A/B test with a result of another deep learning analysis with 90% accuracy

Question

I am planning to conduct a A/B test with data obtained through a deep learning algorithm. Say, I got a binary classification dataset through machine learning with about 100k rows classified into yes, or no. But, the accuracy of prediction in the classification process was 90%, which may mean that there are still falsely labelled rows such as false yes and false no.

If I run a A/B test with this dataset, say trying to find out which one's more profitable between old and new stuff, how do I deal with the 10% possibility of false yes or no statistically?

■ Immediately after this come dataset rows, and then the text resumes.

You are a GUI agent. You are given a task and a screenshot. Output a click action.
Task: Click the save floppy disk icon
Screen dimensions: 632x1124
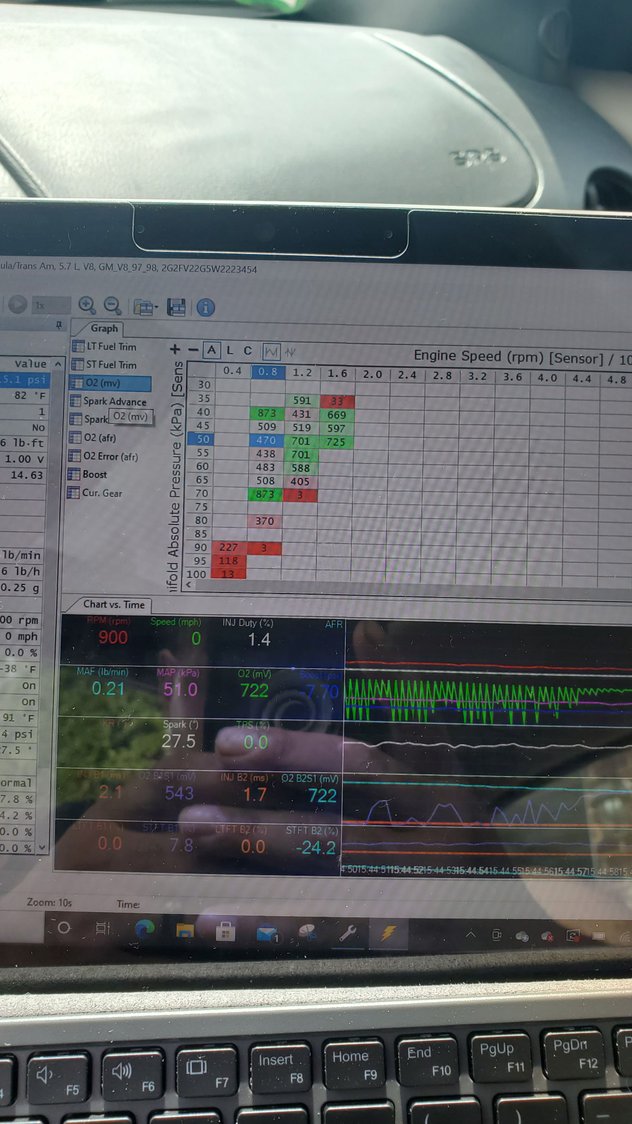coord(177,307)
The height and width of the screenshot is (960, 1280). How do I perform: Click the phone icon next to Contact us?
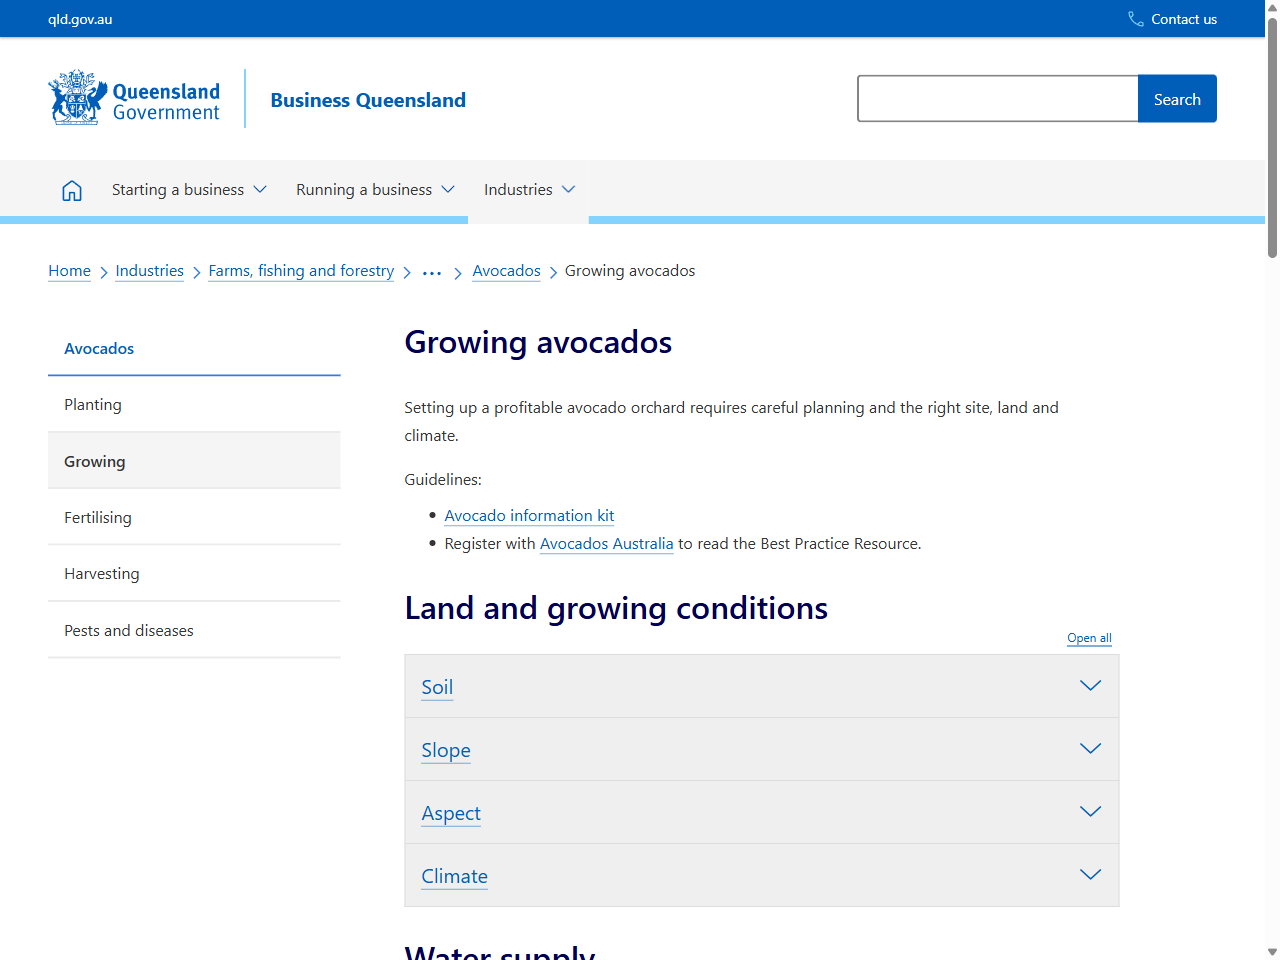(x=1134, y=18)
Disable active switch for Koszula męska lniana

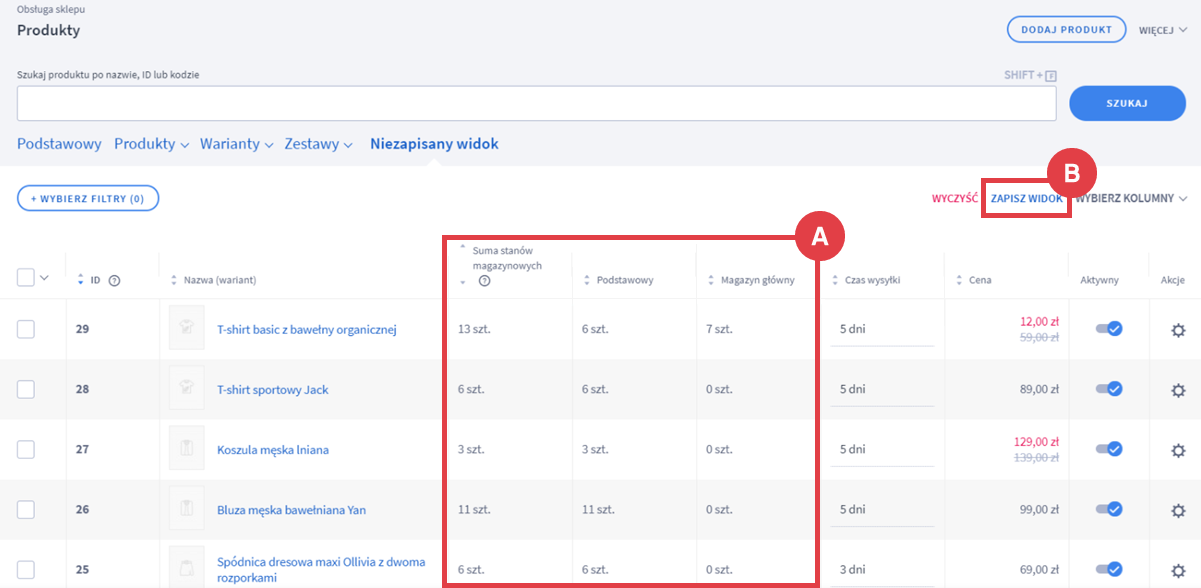point(1109,449)
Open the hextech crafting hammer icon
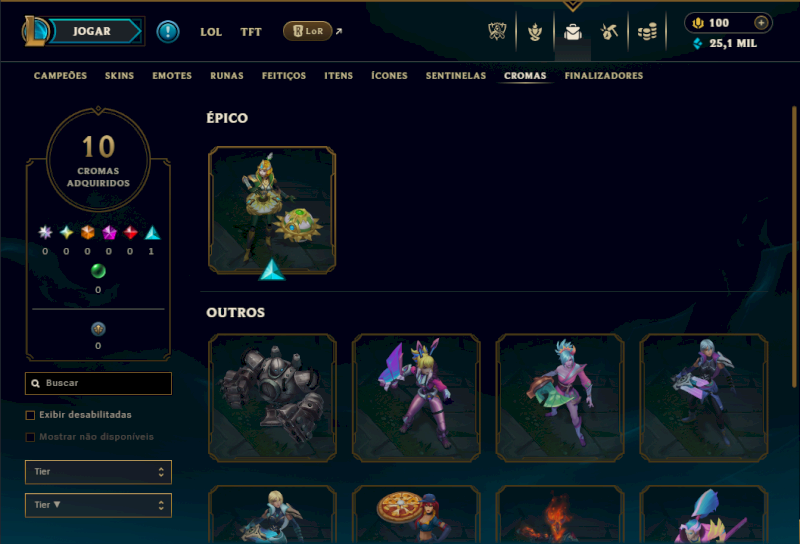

To get more accurate result from A/B test, there should be a way to mitigate the influence of the 10% of wrong predictions the dataset has, mathematically or statistically.

Please, let me know the name of a methodological way or any relevant info. so that I can search and study for myself. Or, easy and thorough explanation of them would be really thankful.

ex)

review	sentiment	(accurate or not)	date
review1	positive	(accurate)	01-01-2022
review2	positive	(inaccurate)	01-01-2022
review4	positive	(accurate)	01-02-2022
review5	positive	(accurate)	01-02-2022

Using the above dataset, I want to split it into positive reviews on 01-01-2022(control) and positive reviews on 01-02-2022(experiment) and see if a new campaign changed the user's sentiment. To skip all and put it simply, if I don't do anything about false positive generated by the predicting model in the sentiment analysis process, the result would be "no change after the campaign" because the rate of positive reviews are same in both 01-01-2022 and 01-02-2022 cases, ignoring review2 is in fact a negative one.

When a dataset like the above is so large that I cannot manually check if an individual review is correctly labelled, and if I just run an AB test with the dataset, those wrongly labelled reviews, like the review2 in the example, will somehow affect the test result, I guess.

What should I do to mitigate the impact from those wrongly labelled reviews? Should I just avoid doing AB test with a dataset gotten by any deep learning classification model like one for sentiment analysis? (because it's impossible to obtain 100% accuracy in any deep learning model) Or, is there mathematic or statistical method to mitigate it?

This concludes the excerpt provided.